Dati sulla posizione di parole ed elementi
○ ○ ○
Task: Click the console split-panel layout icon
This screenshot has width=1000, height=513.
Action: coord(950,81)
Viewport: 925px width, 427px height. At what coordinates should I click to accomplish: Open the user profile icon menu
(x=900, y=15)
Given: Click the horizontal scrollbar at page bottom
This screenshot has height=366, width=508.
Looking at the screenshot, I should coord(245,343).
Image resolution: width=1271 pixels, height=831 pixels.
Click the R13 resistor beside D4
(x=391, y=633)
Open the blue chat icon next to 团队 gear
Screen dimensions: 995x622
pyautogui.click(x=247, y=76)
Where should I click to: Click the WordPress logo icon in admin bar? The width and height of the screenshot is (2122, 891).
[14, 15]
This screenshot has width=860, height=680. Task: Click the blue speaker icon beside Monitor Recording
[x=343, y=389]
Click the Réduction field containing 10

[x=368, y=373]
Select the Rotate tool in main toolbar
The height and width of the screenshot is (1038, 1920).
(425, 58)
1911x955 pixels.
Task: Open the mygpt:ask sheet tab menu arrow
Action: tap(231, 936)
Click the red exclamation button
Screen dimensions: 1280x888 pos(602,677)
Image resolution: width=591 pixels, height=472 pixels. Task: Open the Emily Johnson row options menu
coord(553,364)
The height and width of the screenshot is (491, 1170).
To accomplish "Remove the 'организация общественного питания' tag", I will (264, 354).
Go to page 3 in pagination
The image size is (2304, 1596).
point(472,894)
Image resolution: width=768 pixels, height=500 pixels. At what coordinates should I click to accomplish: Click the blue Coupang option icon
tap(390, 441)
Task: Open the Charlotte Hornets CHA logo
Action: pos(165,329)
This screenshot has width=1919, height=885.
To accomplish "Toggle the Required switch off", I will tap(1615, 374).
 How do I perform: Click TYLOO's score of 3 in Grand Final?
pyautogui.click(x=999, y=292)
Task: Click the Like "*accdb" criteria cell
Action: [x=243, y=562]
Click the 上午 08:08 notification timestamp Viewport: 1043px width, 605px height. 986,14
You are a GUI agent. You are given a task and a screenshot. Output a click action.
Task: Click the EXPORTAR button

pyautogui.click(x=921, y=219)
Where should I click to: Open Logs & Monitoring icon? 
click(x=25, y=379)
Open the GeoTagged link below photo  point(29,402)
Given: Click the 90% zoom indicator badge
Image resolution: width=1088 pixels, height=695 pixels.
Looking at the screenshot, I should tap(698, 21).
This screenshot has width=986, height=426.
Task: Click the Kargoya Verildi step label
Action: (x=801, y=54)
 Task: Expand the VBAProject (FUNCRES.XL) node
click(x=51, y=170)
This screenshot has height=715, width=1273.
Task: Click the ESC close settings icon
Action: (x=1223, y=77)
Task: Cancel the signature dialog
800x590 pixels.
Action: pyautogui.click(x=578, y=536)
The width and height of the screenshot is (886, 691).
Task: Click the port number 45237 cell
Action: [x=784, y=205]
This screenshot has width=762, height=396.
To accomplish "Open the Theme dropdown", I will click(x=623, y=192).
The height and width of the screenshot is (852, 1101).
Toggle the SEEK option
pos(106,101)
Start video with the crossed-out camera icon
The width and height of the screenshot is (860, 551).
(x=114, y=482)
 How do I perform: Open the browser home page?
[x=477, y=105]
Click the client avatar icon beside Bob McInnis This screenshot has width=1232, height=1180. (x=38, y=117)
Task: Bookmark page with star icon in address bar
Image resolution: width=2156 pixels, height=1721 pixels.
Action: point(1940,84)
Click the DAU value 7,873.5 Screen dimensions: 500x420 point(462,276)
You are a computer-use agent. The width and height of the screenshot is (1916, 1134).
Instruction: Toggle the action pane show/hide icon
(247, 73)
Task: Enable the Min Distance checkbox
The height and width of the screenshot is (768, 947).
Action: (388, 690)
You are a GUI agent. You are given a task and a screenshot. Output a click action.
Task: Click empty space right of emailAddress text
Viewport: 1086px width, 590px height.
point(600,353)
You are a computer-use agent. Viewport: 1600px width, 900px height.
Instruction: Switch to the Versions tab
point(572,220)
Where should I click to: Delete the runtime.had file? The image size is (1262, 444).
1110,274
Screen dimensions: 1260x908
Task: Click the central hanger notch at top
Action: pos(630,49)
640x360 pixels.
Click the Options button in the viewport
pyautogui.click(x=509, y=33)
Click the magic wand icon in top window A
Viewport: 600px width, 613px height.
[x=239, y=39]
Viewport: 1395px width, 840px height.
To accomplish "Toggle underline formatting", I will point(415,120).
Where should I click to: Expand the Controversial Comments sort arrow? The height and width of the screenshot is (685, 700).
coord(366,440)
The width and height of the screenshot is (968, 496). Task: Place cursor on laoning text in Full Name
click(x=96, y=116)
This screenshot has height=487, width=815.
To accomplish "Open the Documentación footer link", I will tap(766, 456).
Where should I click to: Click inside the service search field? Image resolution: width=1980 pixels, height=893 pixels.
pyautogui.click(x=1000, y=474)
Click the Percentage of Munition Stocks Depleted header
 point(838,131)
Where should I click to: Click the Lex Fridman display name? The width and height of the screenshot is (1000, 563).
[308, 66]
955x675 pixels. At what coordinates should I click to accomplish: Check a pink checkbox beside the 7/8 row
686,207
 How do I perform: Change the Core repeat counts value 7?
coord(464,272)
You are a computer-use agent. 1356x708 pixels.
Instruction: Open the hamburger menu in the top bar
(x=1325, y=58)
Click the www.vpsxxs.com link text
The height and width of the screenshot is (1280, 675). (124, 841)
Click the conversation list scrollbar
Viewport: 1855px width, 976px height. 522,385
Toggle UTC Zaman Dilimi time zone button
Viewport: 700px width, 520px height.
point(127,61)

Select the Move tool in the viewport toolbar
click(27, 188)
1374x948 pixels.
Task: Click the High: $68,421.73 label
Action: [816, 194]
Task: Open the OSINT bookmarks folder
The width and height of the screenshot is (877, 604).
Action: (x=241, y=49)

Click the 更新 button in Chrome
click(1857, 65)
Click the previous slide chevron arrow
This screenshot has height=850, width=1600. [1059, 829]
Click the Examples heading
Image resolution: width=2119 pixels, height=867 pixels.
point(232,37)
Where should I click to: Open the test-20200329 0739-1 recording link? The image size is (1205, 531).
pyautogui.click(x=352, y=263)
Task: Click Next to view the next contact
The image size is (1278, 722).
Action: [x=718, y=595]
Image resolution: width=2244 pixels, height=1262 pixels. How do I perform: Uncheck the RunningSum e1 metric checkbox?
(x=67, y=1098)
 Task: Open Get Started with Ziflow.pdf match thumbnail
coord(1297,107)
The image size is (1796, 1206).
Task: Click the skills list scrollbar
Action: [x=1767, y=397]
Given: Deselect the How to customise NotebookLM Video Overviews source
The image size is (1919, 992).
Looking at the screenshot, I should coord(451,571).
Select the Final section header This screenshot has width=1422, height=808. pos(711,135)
○ ○ ○
**Descrizione dell'esercizio:** Aggiorna tutti i dati sostituendo "Where should I click to" con "Where do I click to" e lasciando invariato tutto il resto.

**Risposta corretta:**
Task: Click the console split-panel layout icon
This screenshot has width=1000, height=513.
Action: coord(950,81)
Viewport: 925px width, 427px height. At what coordinates should I click to accomplish: Open the user profile icon menu
(x=900, y=15)
Given: Click the horizontal scrollbar at page bottom
This screenshot has height=366, width=508.
Looking at the screenshot, I should coord(245,343).
Image resolution: width=1271 pixels, height=831 pixels.
Click the R13 resistor beside D4
(x=391, y=633)
Open the blue chat icon next to 团队 gear
Screen dimensions: 995x622
pyautogui.click(x=247, y=76)
Where do I click to: Click the WordPress logo icon in admin bar? The width and height of the screenshot is (2122, 891).
[14, 15]
This screenshot has width=860, height=680. Task: Click the blue speaker icon beside Monitor Recording
[x=343, y=389]
Click the Réduction field containing 10

[x=368, y=373]
Select the Rotate tool in main toolbar
The height and width of the screenshot is (1038, 1920).
(425, 58)
1911x955 pixels.
Task: Open the mygpt:ask sheet tab menu arrow
Action: tap(231, 936)
Click the red exclamation button
Screen dimensions: 1280x888 pos(602,677)
Image resolution: width=591 pixels, height=472 pixels. Task: Open the Emily Johnson row options menu
coord(553,364)
The height and width of the screenshot is (491, 1170).
To accomplish "Remove the 'организация общественного питания' tag", I will (264, 354).
Go to page 3 in pagination
The image size is (2304, 1596).
point(472,894)
Image resolution: width=768 pixels, height=500 pixels. At what coordinates should I click to accomplish: Click the blue Coupang option icon
tap(390, 441)
Task: Open the Charlotte Hornets CHA logo
Action: pos(165,329)
This screenshot has width=1919, height=885.
To accomplish "Toggle the Required switch off", I will tap(1615, 374).
 How do I perform: Click TYLOO's score of 3 in Grand Final?
pyautogui.click(x=999, y=292)
Task: Click the Like "*accdb" criteria cell
Action: [x=243, y=562]
Click the 上午 08:08 notification timestamp Viewport: 1043px width, 605px height. 986,14
You are a GUI agent. You are given a task and a screenshot. Output a click action.
Task: Click the EXPORTAR button

pyautogui.click(x=921, y=219)
Where do I click to: Open Logs & Monitoring icon? 
click(x=25, y=379)
Open the GeoTagged link below photo  point(29,402)
Given: Click the 90% zoom indicator badge
Image resolution: width=1088 pixels, height=695 pixels.
Looking at the screenshot, I should tap(698, 21).
This screenshot has width=986, height=426.
Task: Click the Kargoya Verildi step label
Action: (x=801, y=54)
 Task: Expand the VBAProject (FUNCRES.XL) node
click(x=51, y=170)
This screenshot has height=715, width=1273.
Task: Click the ESC close settings icon
Action: (x=1223, y=77)
Task: Cancel the signature dialog
800x590 pixels.
Action: pyautogui.click(x=578, y=536)
The width and height of the screenshot is (886, 691).
Task: Click the port number 45237 cell
Action: [x=784, y=205]
This screenshot has width=762, height=396.
To accomplish "Open the Theme dropdown", I will click(x=623, y=192).
The height and width of the screenshot is (852, 1101).
Toggle the SEEK option
pos(106,101)
Start video with the crossed-out camera icon
The width and height of the screenshot is (860, 551).
(x=114, y=482)
 How do I perform: Open the browser home page?
[x=477, y=105]
Click the client avatar icon beside Bob McInnis This screenshot has width=1232, height=1180. (x=38, y=117)
Task: Bookmark page with star icon in address bar
Image resolution: width=2156 pixels, height=1721 pixels.
Action: point(1940,84)
Click the DAU value 7,873.5 Screen dimensions: 500x420 point(462,276)
You are a computer-use agent. The width and height of the screenshot is (1916, 1134).
Instruction: Toggle the action pane show/hide icon
(247, 73)
Task: Enable the Min Distance checkbox
The height and width of the screenshot is (768, 947).
Action: (388, 690)
You are a GUI agent. You are given a task and a screenshot. Output a click action.
Task: Click empty space right of emailAddress text
Viewport: 1086px width, 590px height.
point(600,353)
You are a computer-use agent. Viewport: 1600px width, 900px height.
Instruction: Switch to the Versions tab
point(572,220)
Where do I click to: Delete the runtime.had file? The image size is (1262, 444).
1110,274
Screen dimensions: 1260x908
Task: Click the central hanger notch at top
Action: pos(630,49)
640x360 pixels.
Click the Options button in the viewport
pyautogui.click(x=509, y=33)
Click the magic wand icon in top window A
Viewport: 600px width, 613px height.
[x=239, y=39]
Viewport: 1395px width, 840px height.
To accomplish "Toggle underline formatting", I will point(415,120).
Where do I click to: Expand the Controversial Comments sort arrow? The height and width of the screenshot is (685, 700).
coord(366,440)
The width and height of the screenshot is (968, 496). Task: Place cursor on laoning text in Full Name
click(x=96, y=116)
This screenshot has height=487, width=815.
To accomplish "Open the Documentación footer link", I will tap(766, 456).
Where do I click to: Click inside the service search field? Image resolution: width=1980 pixels, height=893 pixels.
pyautogui.click(x=1000, y=474)
Click the Percentage of Munition Stocks Depleted header
 point(838,131)
Where do I click to: Click the Lex Fridman display name? The width and height of the screenshot is (1000, 563).
[308, 66]
955x675 pixels. At what coordinates should I click to accomplish: Check a pink checkbox beside the 7/8 row
686,207
 How do I perform: Change the Core repeat counts value 7?
coord(464,272)
You are a computer-use agent. 1356x708 pixels.
Instruction: Open the hamburger menu in the top bar
(x=1325, y=58)
Click the www.vpsxxs.com link text
The height and width of the screenshot is (1280, 675). (124, 841)
Click the conversation list scrollbar
Viewport: 1855px width, 976px height. 522,385
Toggle UTC Zaman Dilimi time zone button
Viewport: 700px width, 520px height.
point(127,61)

Select the Move tool in the viewport toolbar
click(27, 188)
1374x948 pixels.
Task: Click the High: $68,421.73 label
Action: [816, 194]
Task: Open the OSINT bookmarks folder
The width and height of the screenshot is (877, 604).
Action: (x=241, y=49)

Click the 更新 button in Chrome
click(1857, 65)
Click the previous slide chevron arrow
This screenshot has height=850, width=1600. [1059, 829]
Click the Examples heading
Image resolution: width=2119 pixels, height=867 pixels.
point(232,37)
Where do I click to: Open the test-20200329 0739-1 recording link? The image size is (1205, 531).
pyautogui.click(x=352, y=263)
Task: Click Next to view the next contact
The image size is (1278, 722).
Action: [x=718, y=595]
Image resolution: width=2244 pixels, height=1262 pixels. How do I perform: Uncheck the RunningSum e1 metric checkbox?
(x=67, y=1098)
 Task: Open Get Started with Ziflow.pdf match thumbnail
coord(1297,107)
The image size is (1796, 1206).
Task: Click the skills list scrollbar
Action: [x=1767, y=397]
Given: Deselect the How to customise NotebookLM Video Overviews source
The image size is (1919, 992).
Looking at the screenshot, I should coord(451,571).
Select the Final section header This screenshot has width=1422, height=808. pos(711,135)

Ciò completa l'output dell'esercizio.